◆ **Work instructions**:
1 - Using the announcement about D7, decide whether each statement agrees with it: (a) D7 was discovered by a Verdesian scientist; (b) D7 controls downy brome through pathogenic interactions; (c) D7 can be applied as a seed treatment. For each, answer yes or no and quote the words of the announcement that settle it.
2 - Turn the paragraph of the announcement about D7 that begins "An invasive species, downy brome infests" into a short list that keeps its main facts.

◆ **Passage provided**:
#####

Verdesian Life Sciences announces a new product that will soon give growers of cereal crops, grass seed, alfalfa and managers of rangeland and non-cropland areas access to a new biological herbicide for suppression of downy brome.

Discovered by scientist Ann Kennedy with the USDA-Agricultural Research Service, the bacterium Pseudomonas fluorescens, strain D7, offers significant activity to combat downy brome, commonly known as cheatgrass. D7 has been further developed for the commercial market by Verdesian Life Sciences. 

An invasive species, downy brome infests millions of acres of cropland, rangeland and non-crop areas across the U.S. The weed, which outcompetes native grasses, is especially troublesome for winter wheat growers as its development cycle parallels that of winter wheat. In rangeland and non-crop areas, the unwanted plant has virtually eliminated native grass species and the highly flammable weed blankets the ground to provide fertile fuel for brush fires. In addition, the seeds produced by this invasive weed are very irritating to grazing animals and can induce significant stress in livestock.

The plant’s extensive root system is a key to downy brome’s proliferation. D7 suppresses the weed’s development and growth. For wheat growers who currently control the weed with herbicides that inhibit acetolactate synthase (ALS), D7 will offer a second mode of action to improve activity and help protect against resistance development. 

Uniquely, D7 does not control weeds through pathogenic interactions but rather through the secretion of chemicals selectively suppressive to cheatgrass.

“Most herbicides for control of cheatgrass are ALS-inhibiting,” says Ryan Bond, Verdesian’s vice president of marketing. “We’ve seen some resistance development in the last few years, and D7 will give growers a tool to help mitigate that risk by offering a novel mode of action.”

D7 will be used at low use rates of 2 grams per acre and it can be applied in-furrow, via aerial application or as a seed treatment. D7 will be commercially available in 2015.

#####

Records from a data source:
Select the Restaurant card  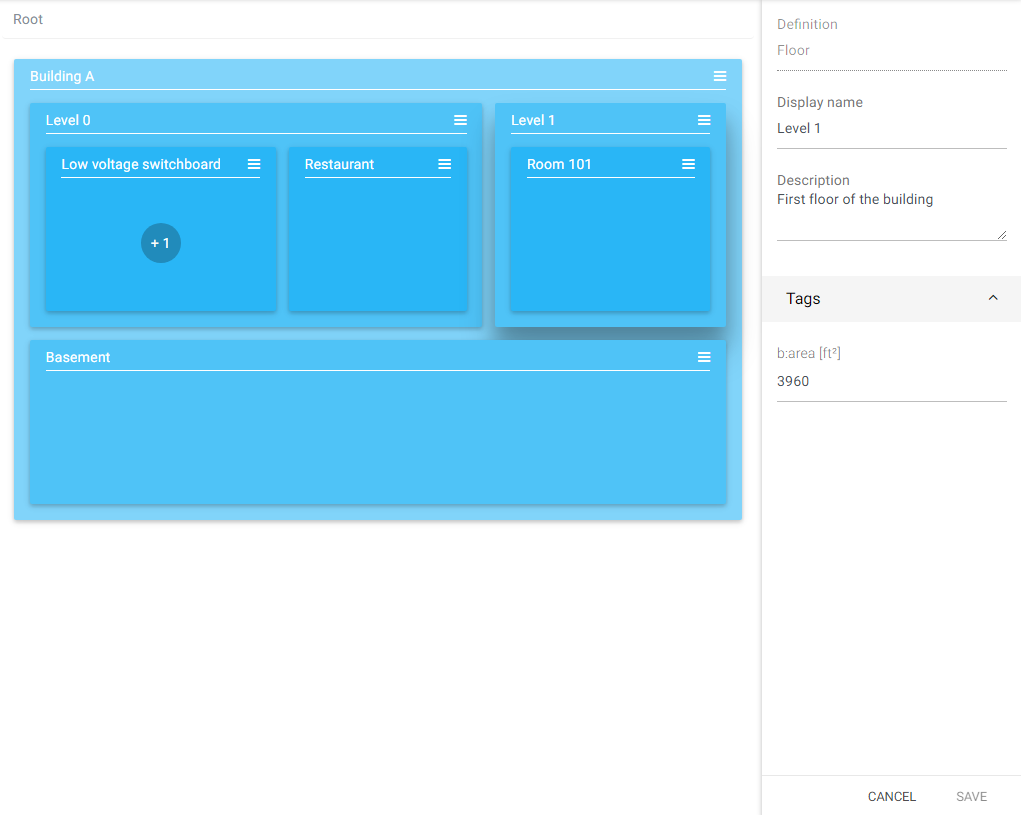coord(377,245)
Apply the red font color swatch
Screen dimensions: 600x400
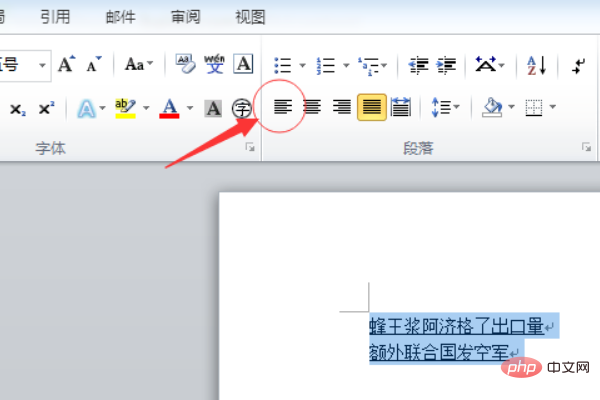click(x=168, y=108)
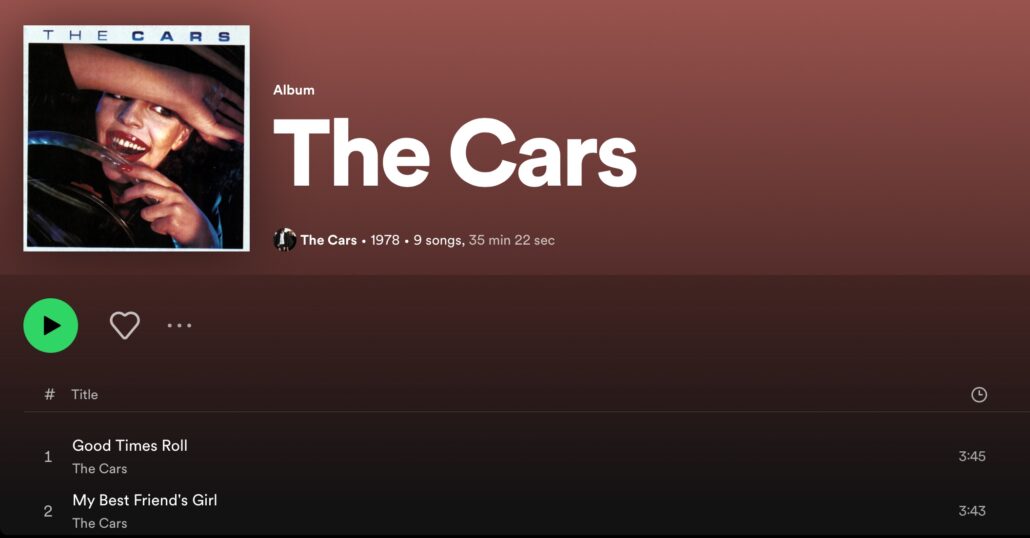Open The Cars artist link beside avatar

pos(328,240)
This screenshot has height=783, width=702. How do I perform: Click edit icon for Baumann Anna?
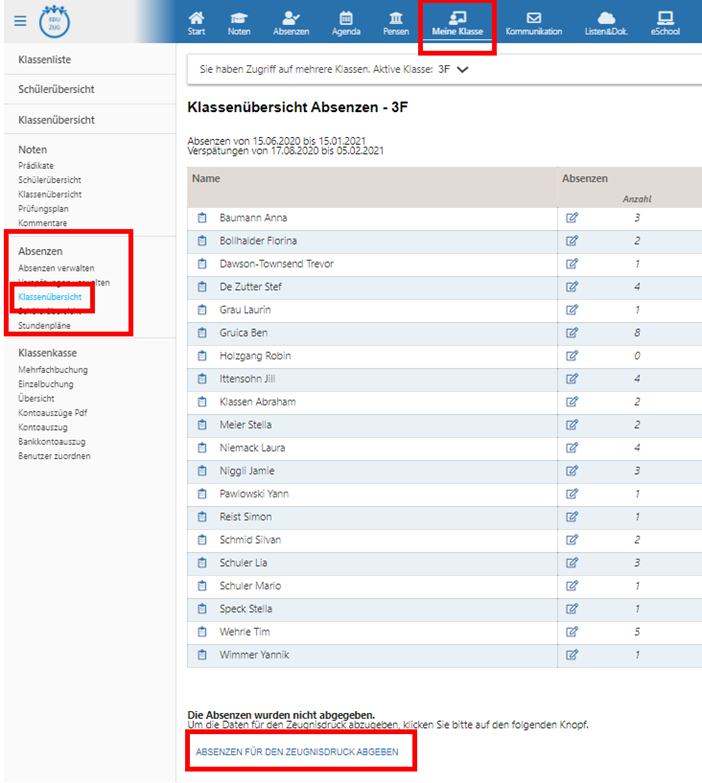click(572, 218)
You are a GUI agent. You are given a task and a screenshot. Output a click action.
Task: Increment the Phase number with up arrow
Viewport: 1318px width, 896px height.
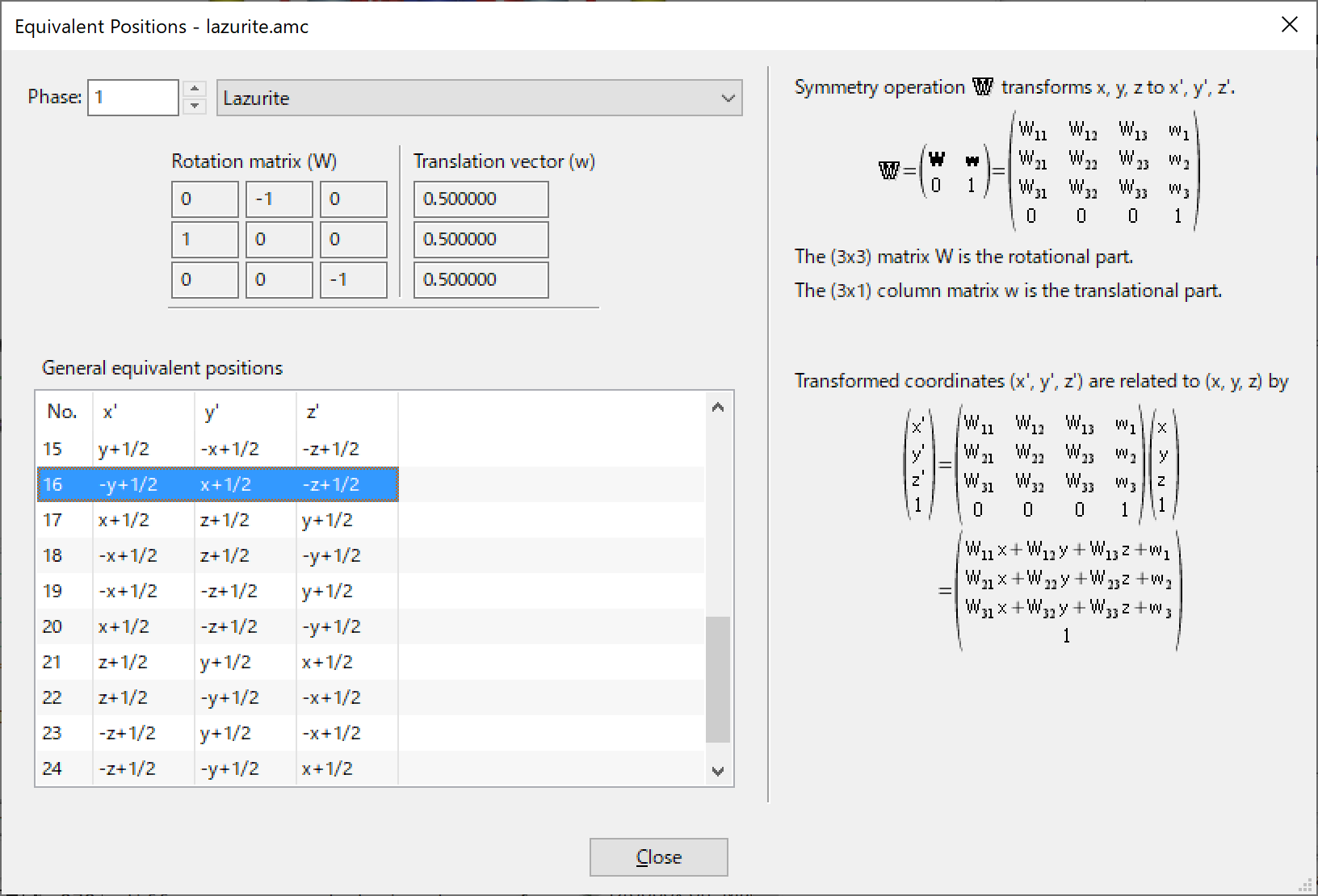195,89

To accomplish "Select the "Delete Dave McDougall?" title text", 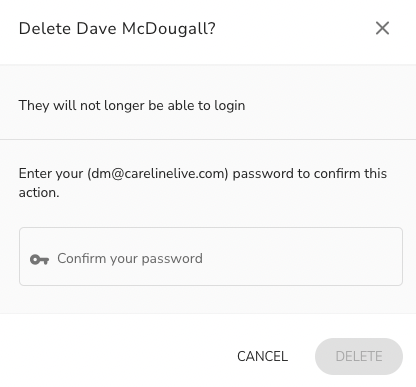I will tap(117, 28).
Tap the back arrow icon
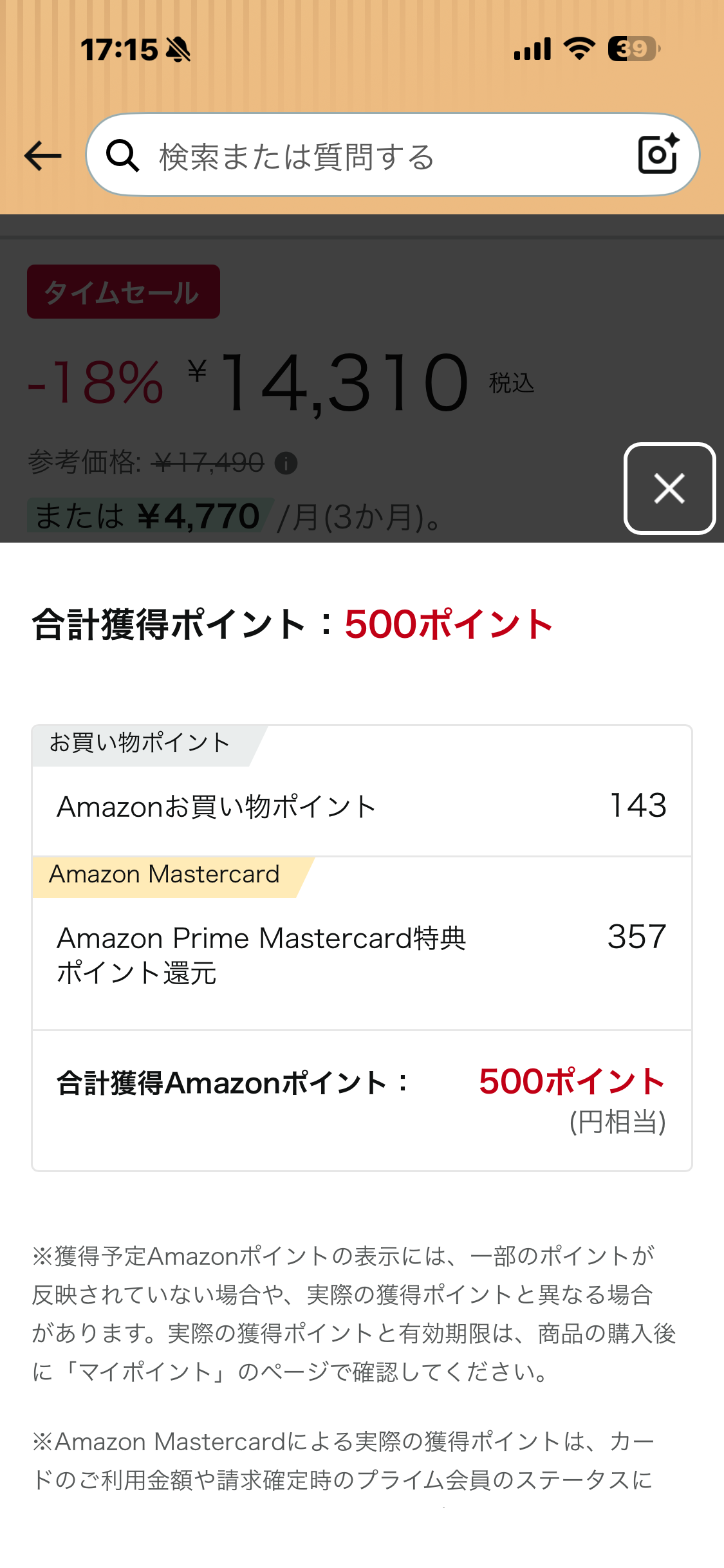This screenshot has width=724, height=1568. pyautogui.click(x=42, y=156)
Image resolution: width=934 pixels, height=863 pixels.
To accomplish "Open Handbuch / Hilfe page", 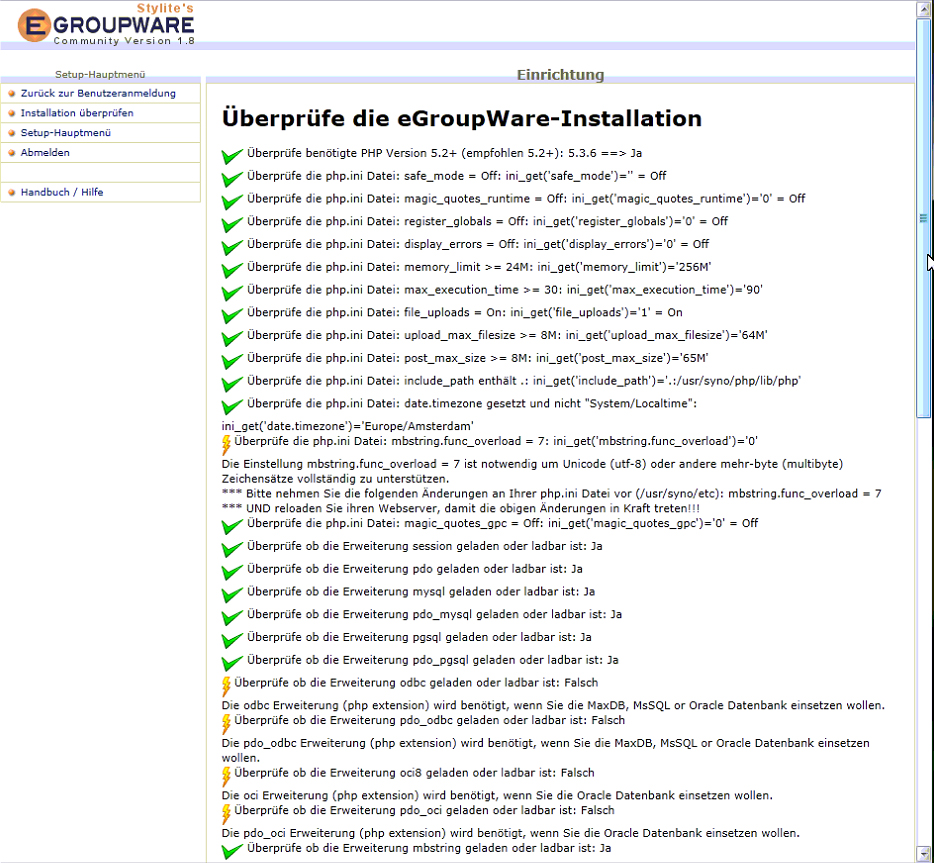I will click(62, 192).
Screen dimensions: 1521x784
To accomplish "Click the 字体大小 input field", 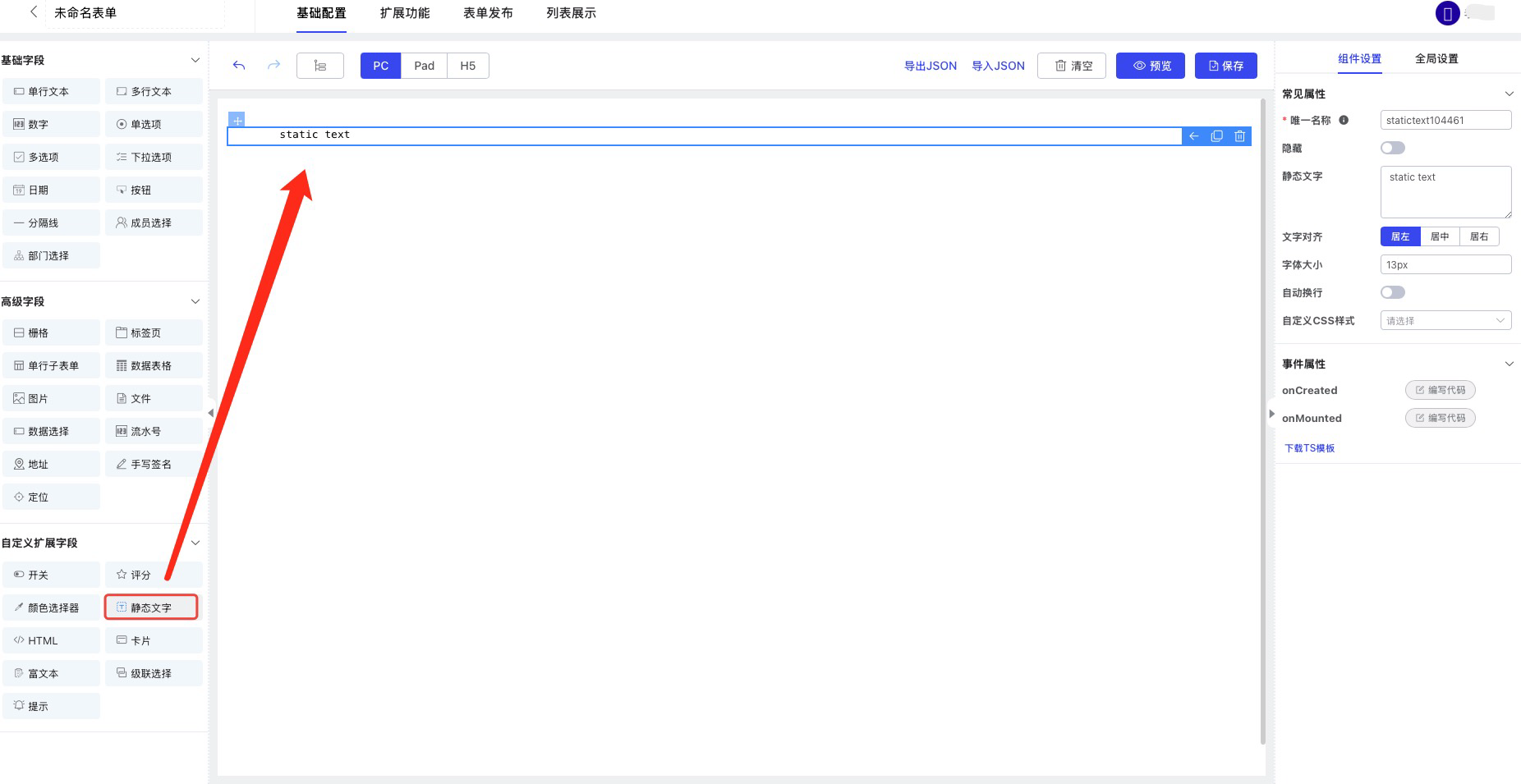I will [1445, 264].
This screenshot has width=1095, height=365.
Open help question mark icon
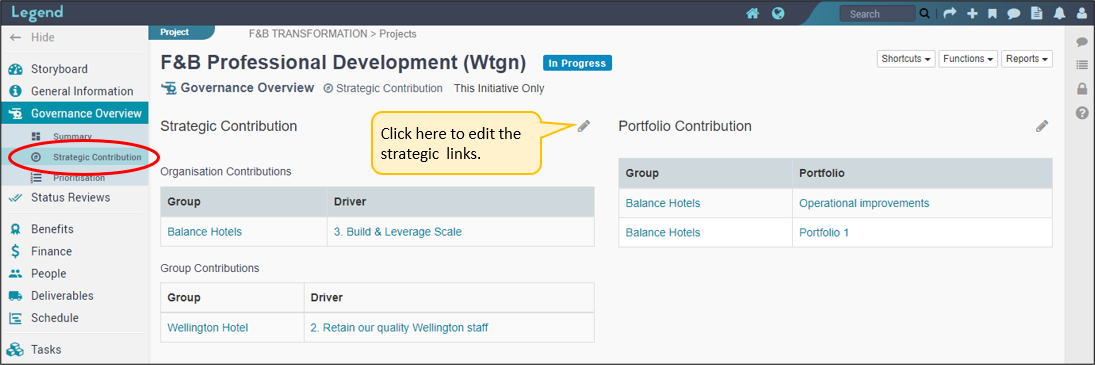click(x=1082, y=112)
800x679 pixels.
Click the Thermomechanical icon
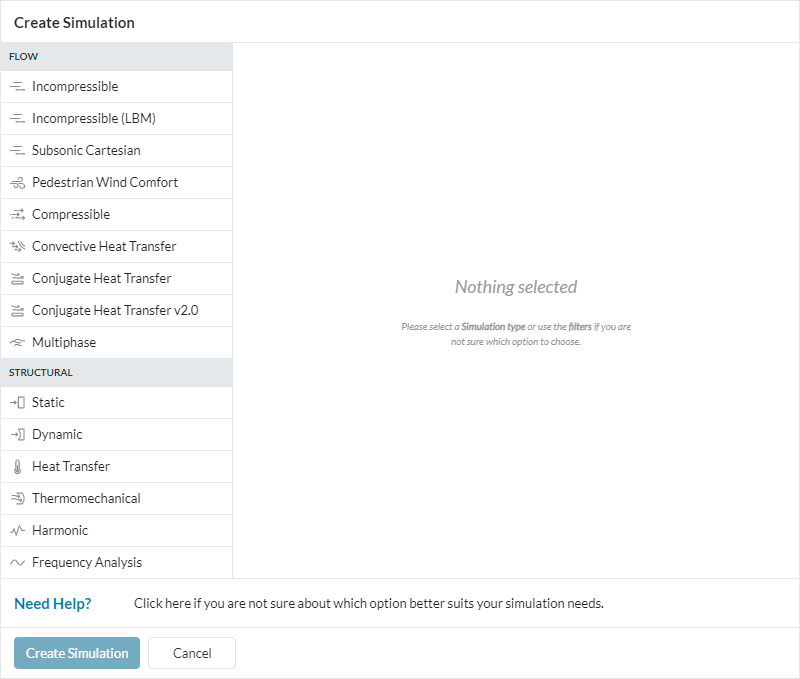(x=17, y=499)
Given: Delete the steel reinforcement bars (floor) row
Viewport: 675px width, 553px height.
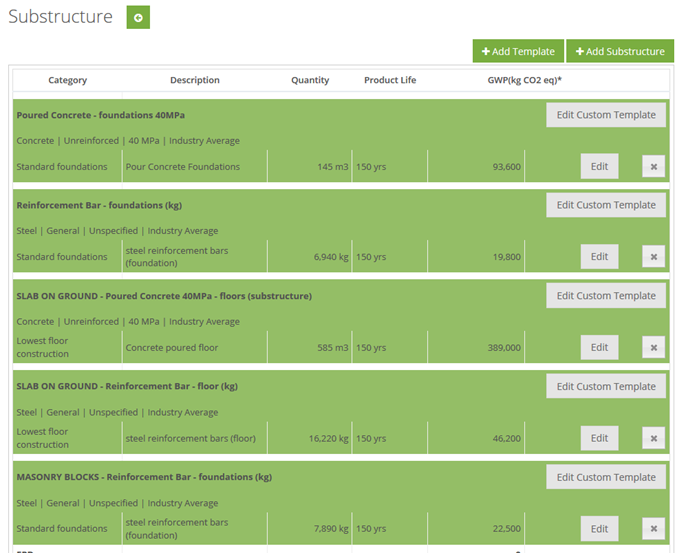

#####

◆ **Answers for the tasks**:
1 -
(a) No: "Discovered by scientist Ann Kennedy with the USDA-Agricultural Research Service"
(b) No: "D7 does not control weeds through pathogenic interactions but rather through the secretion of chemicals selectively suppressive to cheatgrass"
(c) Yes: "it can be applied in-furrow, via aerial application or as a seed treatment"

2 -
- Downy brome is an invasive species that infests millions of acres of cropland, rangeland and non-crop areas across the U.S.
- It outcompetes native grasses.
- It is especially troublesome for winter wheat growers because its development cycle parallels that of winter wheat.
- In rangeland and non-crop areas, it has virtually eliminated native grass species.
- The highly flammable weed blankets the ground and fuels brush fires.
- Its seeds irritate grazing animals and can cause significant stress in livestock.